Motion-Injected Inpainting Model

Updated 29 January 2026

The paper demonstrates a novel approach that decouples appearance reconstruction from motion propagation to achieve coherent inpainting across video frames.
It employs explicit optical flow, temporal attention, and dual-stream fusion to maintain consistent motion dynamics and spatial fidelity in masked regions.
The model's dual-branch design effectively blends spatial anchors with motion cues, enhancing video object removal, multi-view editing, and dynamic texture restoration.

A motion-injected inpainting model refers to any inpainting paradigm—predominantly in video or sequential domains—where explicit mechanisms are introduced to encode, propagate, or synthesize motion information alongside spatial inpainting.

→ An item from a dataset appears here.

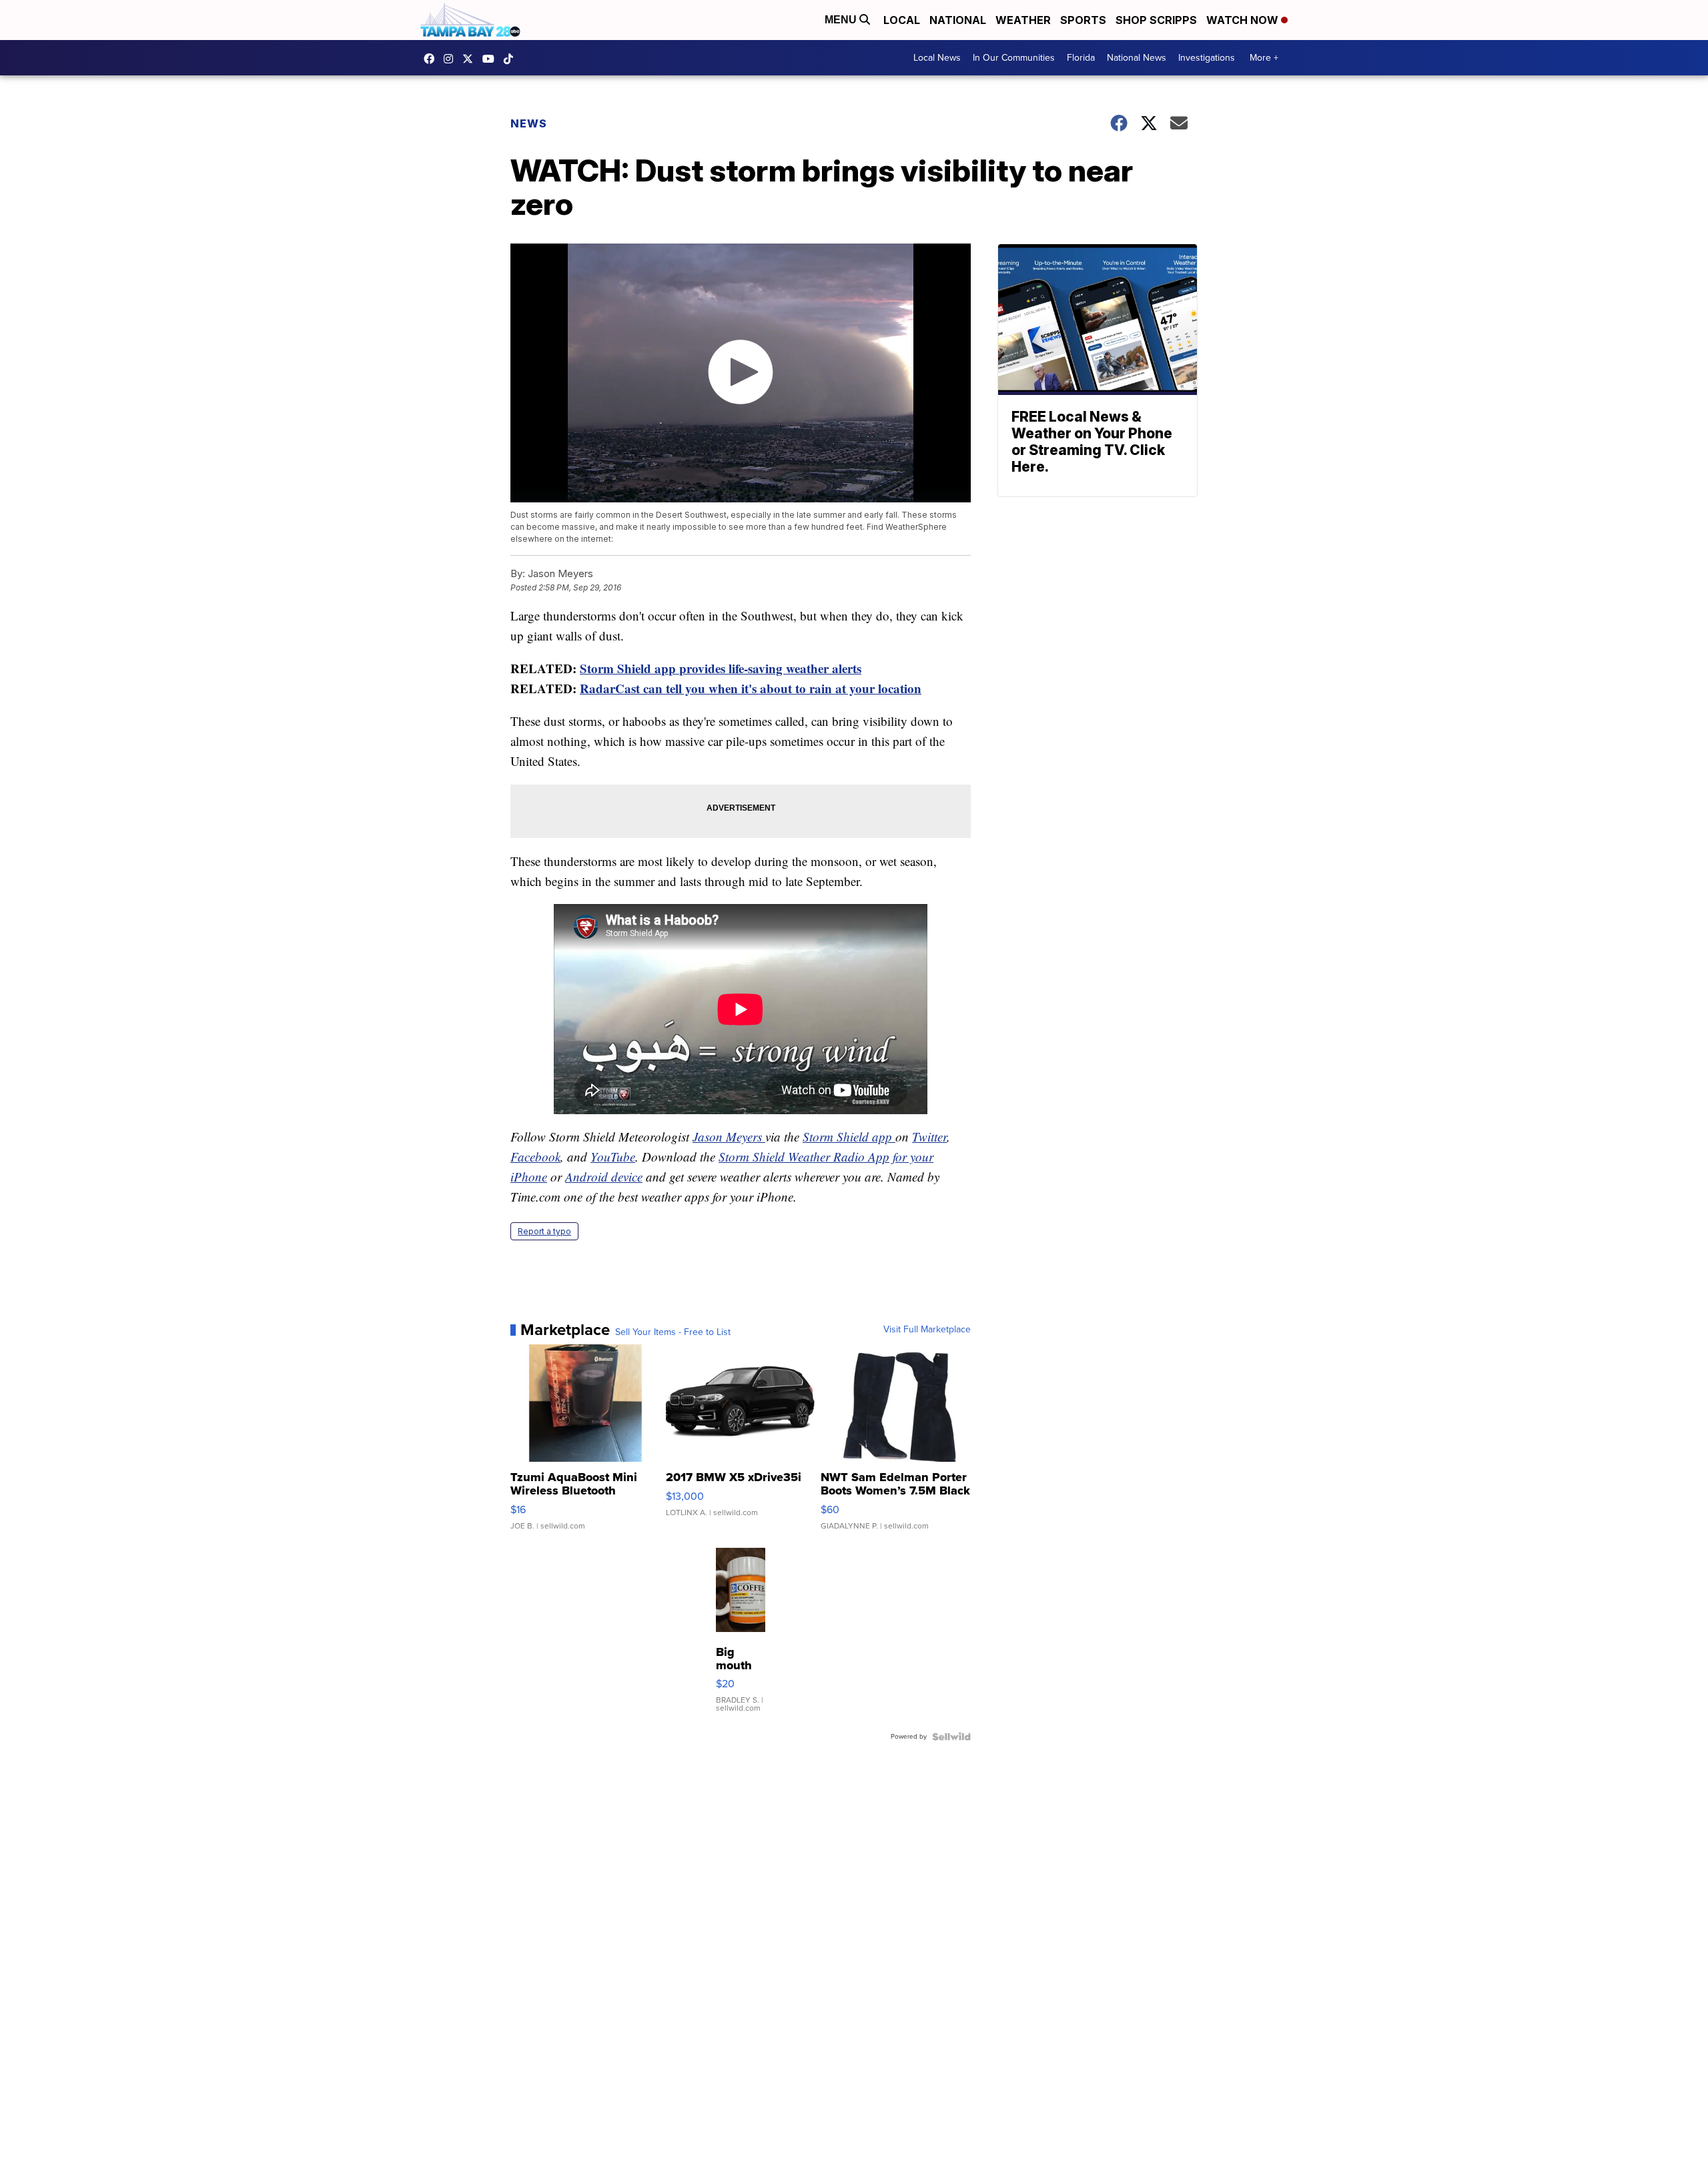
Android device (604, 1176)
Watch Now (1243, 20)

The central objective is the restoration or editing of spatiotemporally coherent content in regions with missing or masked data, while maintaining consistent motion dynamics, appearance identity, and scene integrity across frames or views. This class of models integrates motion cues through a variety of technical strategies, including explicit optical flow propagation, motion attention modules, flow-supervised objectives, latent space gating, and hybrid architectural designs, situating itself at the intersection of generative modeling, video understanding, and controllable synthesis. Below, the technical principles, methods, and representative architectures of motion-injected inpainting are systematically described.

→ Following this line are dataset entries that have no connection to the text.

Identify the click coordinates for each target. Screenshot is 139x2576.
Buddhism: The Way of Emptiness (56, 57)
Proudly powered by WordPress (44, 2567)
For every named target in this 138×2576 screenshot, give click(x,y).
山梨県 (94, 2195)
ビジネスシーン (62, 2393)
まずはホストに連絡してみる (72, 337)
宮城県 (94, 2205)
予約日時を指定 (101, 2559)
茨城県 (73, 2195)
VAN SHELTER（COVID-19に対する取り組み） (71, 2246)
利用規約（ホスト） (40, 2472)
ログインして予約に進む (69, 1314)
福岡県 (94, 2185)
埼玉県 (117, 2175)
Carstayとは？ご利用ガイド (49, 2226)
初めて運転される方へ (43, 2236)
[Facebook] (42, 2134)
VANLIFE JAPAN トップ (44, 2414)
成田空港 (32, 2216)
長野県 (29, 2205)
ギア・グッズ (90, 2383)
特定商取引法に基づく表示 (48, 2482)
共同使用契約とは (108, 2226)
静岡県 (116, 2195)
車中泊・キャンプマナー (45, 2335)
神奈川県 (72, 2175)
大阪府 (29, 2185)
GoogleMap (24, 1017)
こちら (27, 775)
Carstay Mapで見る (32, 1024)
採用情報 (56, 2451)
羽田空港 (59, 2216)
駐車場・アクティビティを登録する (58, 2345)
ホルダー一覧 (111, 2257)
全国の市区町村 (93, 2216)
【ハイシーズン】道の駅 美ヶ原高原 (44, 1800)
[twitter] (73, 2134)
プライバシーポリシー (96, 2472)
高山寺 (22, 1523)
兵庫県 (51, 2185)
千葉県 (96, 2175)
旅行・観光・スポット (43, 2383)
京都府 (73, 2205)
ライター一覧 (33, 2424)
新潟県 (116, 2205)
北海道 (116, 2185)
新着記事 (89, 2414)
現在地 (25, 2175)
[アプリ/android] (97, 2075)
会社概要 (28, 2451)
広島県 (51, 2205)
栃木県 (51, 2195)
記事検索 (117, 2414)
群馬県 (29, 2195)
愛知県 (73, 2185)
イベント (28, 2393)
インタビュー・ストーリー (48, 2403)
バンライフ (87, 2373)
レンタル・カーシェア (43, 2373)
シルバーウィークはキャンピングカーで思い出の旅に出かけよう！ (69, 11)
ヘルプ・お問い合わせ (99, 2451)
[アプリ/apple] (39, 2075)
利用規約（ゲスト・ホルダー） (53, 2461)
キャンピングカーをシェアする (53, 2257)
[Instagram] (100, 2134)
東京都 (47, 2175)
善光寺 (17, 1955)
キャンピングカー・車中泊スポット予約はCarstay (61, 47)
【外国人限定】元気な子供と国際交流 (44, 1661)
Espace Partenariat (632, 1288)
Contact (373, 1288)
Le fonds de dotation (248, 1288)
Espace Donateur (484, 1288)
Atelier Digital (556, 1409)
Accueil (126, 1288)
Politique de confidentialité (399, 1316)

1. Decoupling Motion and Appearance: Foundational Principles

The essence of motion-injected inpainting is the decoupling of appearance/identity reconstruction from the propagation or synthesis of motion in masked/spatially ambiguous regions. Several prominent pipelines employ this separation:

Spatial Anchor Construction: High-fidelity inpainting is performed on a subset of key frames or views to establish reliable spatial anchors for subsequent propagation.
Motion Propagation Module: Dedicated modules (e.g., temporal diffusion transformers, optical flow propagators, attention-based correlation mechanisms) propagate these anchors temporally or across views, modeling plausible dynamics within masked zones.
Dual-Stream Conditioning: Concurrent spatial and motion cues ("context priors") are fused, e.g., via control tokens, gating networks, or context-aware latent fusion, ensuring spatial fidelity and temporal coherence (Xie et al., 24 Oct 2025, Gu et al., 2023).

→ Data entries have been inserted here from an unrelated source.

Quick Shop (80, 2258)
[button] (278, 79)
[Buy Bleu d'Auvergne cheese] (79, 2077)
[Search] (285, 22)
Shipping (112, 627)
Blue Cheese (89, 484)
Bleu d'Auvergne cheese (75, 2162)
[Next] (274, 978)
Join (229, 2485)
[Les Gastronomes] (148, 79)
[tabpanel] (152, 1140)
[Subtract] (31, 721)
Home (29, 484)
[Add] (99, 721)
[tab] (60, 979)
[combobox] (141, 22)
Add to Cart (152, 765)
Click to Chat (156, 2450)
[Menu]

This architecture enables controlled, coherent content synthesis even under severe data degradation, misalignment, large occlusions, or perspective change.

2. Motion Injection Mechanisms and Model Classes

Motion injection has been operationalized via multiple approaches:

2.1 Explicit Optical Flow-Guided Propagation

Several models compute, complete, and inject optical flow fields to directly model inter-frame or inter-view correspondences.

Flow-Guided Latent Propagation: One-step latent space feature warping is accomplished by warping features using estimated (completed) optical flow fields, typically within a pre-trained VAE latent space. Flow-guided deformable convolutional layers refine latent features in masked regions, integrating motion cues before further denoising steps (Gu et al., 2023).
Slot Attention on Flow Embeddings: Discrete "motion slots" are derived from dense optical flow vectors using slot-attention mechanisms, producing compact motion embeddings that condition the denoising U-Net or transformer. This enables pose-free and camera-pose–agnostic multi-view inpainting (Cao et al., 2024).

2.2 Temporal Attention and Motion Capture

Temporal consistency is enforced via architectural inflation (extending 2D layers to handle temporal sequences) and injection of motion-specific attention:

Temporal Self Attention (TSA) and Damped Global Attention (DGA): Layers performing (i) pixel-aligned self-attention across frames (TSA) and (ii) downsampled global attention across the entire spatio-temporal block (DGA) are introduced into the backbone (Zi et al., 2024). These modules implicitly capture motion without computing flow.
Motion Module Inflation: Each standard convolutional/attention layer is augmented with temporal attention (inflated weights or dedicated QKV heads), permitting simultaneous multi-frame processing where temporal information is modeled at every spatial location (Zhang et al., 2023).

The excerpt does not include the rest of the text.